Negative images not only lead to compromised health and shortened lives—they also are distressing in the present. Dr. Levy’s study found that people with negative perceptions of aging were more likely to consider their lives worthless, empty, and hopeless, while those with more positive perceptions of aging were more likely to view their lives as fulfilling?lling and hopeful.

When we are disrespectful to older people and make them invisible, we attempt to ignore the aging process we are experiencing. We hide its signs and look away from the longer-term consequences of our lifestyles. As a result, we make lifestyle choices that may make sense in the short term but take a heavy toll in the end.

I asked a friend recently how he thought he might age. “I’ll probably end up in a nursing home somewhere,” he replied with some bitterness, “with a feeding tube in my nose, staring at the acoustic squares in the ceiling, incontinent, impotent, and impoverished.” Sadly, such views are not unusual.
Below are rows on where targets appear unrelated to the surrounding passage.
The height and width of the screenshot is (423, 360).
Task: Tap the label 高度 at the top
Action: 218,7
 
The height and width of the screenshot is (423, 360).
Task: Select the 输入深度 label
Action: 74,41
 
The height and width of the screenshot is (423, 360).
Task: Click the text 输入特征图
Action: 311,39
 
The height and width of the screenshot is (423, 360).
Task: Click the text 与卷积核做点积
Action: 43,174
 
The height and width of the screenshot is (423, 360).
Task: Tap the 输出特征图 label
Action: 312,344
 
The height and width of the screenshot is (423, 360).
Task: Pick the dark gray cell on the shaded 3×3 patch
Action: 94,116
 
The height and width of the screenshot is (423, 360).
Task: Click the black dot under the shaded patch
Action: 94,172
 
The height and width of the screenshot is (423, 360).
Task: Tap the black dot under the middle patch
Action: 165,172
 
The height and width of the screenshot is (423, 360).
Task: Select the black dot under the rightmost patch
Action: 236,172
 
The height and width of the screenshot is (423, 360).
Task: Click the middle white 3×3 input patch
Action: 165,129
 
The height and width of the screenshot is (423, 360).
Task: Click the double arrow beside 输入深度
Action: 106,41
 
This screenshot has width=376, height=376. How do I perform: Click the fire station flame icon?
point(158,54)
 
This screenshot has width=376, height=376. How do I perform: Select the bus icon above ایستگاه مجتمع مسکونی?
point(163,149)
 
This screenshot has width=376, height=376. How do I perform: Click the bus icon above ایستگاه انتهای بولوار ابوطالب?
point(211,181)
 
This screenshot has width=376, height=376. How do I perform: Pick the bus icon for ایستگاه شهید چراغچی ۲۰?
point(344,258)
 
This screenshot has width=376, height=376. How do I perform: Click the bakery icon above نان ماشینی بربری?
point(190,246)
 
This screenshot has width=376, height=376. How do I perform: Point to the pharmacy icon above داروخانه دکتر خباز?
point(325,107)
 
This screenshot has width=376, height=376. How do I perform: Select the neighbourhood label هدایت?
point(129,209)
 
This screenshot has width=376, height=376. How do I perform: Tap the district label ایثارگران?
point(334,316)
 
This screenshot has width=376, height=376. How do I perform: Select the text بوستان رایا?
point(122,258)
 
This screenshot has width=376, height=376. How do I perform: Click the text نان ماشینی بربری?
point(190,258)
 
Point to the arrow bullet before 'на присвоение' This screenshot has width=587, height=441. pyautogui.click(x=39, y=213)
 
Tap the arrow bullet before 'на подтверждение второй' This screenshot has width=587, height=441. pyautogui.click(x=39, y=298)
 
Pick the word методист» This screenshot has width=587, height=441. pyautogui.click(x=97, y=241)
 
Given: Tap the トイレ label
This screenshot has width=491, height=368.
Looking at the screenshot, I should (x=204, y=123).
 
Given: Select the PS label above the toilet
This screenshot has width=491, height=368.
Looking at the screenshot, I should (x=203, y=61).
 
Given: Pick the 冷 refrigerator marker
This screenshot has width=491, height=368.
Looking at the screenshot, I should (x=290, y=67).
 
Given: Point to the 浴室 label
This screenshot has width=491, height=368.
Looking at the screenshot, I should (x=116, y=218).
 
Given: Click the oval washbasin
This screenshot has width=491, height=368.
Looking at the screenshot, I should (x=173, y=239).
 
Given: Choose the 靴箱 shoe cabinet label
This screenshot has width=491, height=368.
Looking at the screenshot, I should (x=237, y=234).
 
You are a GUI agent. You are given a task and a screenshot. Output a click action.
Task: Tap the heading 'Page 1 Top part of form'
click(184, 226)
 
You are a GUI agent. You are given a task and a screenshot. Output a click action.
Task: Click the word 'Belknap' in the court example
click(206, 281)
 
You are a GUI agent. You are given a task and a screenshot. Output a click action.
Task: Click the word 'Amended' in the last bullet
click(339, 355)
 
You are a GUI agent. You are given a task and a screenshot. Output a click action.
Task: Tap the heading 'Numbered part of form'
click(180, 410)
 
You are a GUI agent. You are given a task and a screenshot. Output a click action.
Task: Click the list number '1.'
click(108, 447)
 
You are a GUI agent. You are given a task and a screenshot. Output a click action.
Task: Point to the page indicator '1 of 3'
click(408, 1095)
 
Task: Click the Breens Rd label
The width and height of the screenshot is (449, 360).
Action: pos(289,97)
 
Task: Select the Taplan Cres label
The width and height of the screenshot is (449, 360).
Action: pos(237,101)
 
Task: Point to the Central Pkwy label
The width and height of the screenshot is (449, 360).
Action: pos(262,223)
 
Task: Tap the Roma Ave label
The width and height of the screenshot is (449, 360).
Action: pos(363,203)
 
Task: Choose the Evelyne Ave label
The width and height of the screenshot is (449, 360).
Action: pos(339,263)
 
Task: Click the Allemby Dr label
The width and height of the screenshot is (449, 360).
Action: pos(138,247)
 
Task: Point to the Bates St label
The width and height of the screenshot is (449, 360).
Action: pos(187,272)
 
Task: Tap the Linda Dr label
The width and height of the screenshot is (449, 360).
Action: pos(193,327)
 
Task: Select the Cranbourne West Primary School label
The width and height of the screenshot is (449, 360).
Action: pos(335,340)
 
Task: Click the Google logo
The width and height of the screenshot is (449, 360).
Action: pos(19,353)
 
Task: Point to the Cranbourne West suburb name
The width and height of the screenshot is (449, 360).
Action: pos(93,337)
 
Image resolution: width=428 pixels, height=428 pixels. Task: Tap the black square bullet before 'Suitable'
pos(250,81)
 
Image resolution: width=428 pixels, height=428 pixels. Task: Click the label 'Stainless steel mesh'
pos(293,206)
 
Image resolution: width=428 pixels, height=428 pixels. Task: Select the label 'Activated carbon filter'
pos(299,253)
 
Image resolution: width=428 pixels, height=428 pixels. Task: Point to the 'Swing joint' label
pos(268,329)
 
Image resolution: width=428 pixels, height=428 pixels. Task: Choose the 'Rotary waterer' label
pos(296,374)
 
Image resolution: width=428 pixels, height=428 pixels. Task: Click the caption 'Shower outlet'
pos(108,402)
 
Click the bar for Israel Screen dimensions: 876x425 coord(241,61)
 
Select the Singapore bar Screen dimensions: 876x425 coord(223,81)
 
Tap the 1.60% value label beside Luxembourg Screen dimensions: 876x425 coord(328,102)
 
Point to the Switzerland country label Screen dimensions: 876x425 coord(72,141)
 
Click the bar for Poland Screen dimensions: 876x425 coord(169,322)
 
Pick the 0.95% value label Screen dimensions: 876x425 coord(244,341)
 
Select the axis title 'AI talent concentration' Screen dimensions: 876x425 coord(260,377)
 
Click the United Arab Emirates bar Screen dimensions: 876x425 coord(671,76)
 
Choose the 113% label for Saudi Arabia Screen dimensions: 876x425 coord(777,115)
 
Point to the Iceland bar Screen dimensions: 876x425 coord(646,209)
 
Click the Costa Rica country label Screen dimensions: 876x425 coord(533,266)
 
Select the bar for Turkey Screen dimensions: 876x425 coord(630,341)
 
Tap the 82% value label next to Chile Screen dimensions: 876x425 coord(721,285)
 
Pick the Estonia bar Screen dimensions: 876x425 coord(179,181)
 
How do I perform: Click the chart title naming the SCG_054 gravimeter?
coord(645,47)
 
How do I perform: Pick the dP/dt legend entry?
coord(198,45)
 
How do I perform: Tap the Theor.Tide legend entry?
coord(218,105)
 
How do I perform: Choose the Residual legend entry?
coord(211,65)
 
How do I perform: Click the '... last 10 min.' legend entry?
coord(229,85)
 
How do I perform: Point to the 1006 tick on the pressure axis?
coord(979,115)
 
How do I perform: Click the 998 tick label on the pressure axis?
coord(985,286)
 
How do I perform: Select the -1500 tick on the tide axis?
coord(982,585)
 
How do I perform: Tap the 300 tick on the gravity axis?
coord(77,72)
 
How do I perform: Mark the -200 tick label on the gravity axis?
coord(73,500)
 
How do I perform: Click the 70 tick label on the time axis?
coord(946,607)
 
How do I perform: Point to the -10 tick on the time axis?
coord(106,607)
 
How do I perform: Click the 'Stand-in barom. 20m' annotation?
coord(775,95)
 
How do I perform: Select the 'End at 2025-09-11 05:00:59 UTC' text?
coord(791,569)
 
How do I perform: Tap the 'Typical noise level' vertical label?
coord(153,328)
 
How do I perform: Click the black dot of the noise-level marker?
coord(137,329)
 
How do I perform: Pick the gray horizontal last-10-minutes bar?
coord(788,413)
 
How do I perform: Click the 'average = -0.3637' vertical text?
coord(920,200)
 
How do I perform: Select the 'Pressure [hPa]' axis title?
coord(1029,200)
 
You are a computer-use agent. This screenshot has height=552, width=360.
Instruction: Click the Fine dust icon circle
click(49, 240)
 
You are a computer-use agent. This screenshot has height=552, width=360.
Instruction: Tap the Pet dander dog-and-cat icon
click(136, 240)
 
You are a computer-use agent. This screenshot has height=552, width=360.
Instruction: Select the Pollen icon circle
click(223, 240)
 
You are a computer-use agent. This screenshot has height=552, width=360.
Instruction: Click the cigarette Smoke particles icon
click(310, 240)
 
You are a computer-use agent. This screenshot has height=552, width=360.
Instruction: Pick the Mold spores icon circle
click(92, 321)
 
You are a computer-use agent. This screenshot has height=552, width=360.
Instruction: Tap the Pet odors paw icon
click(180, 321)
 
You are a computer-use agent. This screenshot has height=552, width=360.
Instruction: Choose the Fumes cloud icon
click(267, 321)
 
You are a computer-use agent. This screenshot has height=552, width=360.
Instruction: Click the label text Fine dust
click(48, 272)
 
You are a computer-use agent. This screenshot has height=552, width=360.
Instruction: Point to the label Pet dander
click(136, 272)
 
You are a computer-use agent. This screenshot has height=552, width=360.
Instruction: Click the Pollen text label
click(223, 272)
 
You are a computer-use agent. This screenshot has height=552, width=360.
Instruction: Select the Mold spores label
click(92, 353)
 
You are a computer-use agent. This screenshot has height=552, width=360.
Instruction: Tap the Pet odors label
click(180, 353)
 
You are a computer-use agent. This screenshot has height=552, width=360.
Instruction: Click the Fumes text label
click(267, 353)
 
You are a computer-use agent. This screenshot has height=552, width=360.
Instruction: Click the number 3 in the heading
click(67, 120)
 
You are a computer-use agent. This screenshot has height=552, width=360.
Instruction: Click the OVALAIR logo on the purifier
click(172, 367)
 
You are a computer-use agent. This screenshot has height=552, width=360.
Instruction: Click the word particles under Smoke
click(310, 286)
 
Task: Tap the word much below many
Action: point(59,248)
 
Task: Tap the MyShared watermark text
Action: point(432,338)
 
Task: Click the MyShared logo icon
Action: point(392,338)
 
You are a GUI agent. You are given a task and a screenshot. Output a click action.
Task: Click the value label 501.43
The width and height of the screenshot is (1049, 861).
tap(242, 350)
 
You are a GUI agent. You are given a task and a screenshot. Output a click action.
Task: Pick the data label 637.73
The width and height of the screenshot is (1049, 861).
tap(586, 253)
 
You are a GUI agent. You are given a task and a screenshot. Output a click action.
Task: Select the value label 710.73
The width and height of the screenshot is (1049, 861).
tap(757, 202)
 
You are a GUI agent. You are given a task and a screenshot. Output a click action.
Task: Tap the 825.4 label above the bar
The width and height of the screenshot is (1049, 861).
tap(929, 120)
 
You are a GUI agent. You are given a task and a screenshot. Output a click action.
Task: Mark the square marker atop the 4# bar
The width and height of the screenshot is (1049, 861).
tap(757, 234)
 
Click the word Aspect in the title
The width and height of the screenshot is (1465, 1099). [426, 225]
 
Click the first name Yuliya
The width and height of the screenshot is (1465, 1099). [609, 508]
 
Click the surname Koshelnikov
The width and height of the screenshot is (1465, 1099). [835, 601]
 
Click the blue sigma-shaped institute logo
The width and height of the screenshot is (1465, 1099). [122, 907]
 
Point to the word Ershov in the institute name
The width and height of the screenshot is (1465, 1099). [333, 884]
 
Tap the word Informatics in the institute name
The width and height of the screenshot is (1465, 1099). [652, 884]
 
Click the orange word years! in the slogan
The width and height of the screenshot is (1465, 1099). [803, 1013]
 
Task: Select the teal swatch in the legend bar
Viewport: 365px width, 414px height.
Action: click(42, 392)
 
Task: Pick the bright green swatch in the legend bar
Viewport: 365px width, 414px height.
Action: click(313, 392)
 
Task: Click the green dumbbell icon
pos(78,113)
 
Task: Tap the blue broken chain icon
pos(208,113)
I’ve seen bumper stickers that say “Avenge Yourself: Live Long Enough to Become a Burden to Your Children.” When you distrust the aging process, it’s hard to imagine yourself enjoying your older years, doing things like dancing, jogging, or hiking. It can be difficult even to consider the possibility that you might, during every phase of your lifetime, have the capacity for growth, change, and creativity.

In the last hundred years we’ve added nearly thirty years to the average life expectancy in the industrialized world, but for many older adults the later years are not a time of happiness and well-being. A century ago, the average adult in Western nations spent only 1 percent of his or her life in a morbid or ill state, but today’s average modern adult spends more than 10 percent of his or her life sick. People are living longer today, but all too often they are dying longer, too—of chronic diseases that cause debility and cognitive impairment.

By 2025, the annual cost of managing chronic conditions in the United States will exceed a trillion dollars. Already, half of those age sixty-five and over have two or more chronic diseases, and a quarter have problems so severe as to limit their ability to perform one or more activities of daily living. Meanwhile, the average age of the chronically ill is continually getting younger. Throughout the industrialized world, people are living longer, but they are getting sick sooner, so the number of years they spend chronically ill is actually increasing in both directions.

Sometimes I think we have not so much prolonged our lives as prolonged our dying. While we have extended the human life span, we have not extended the human health span.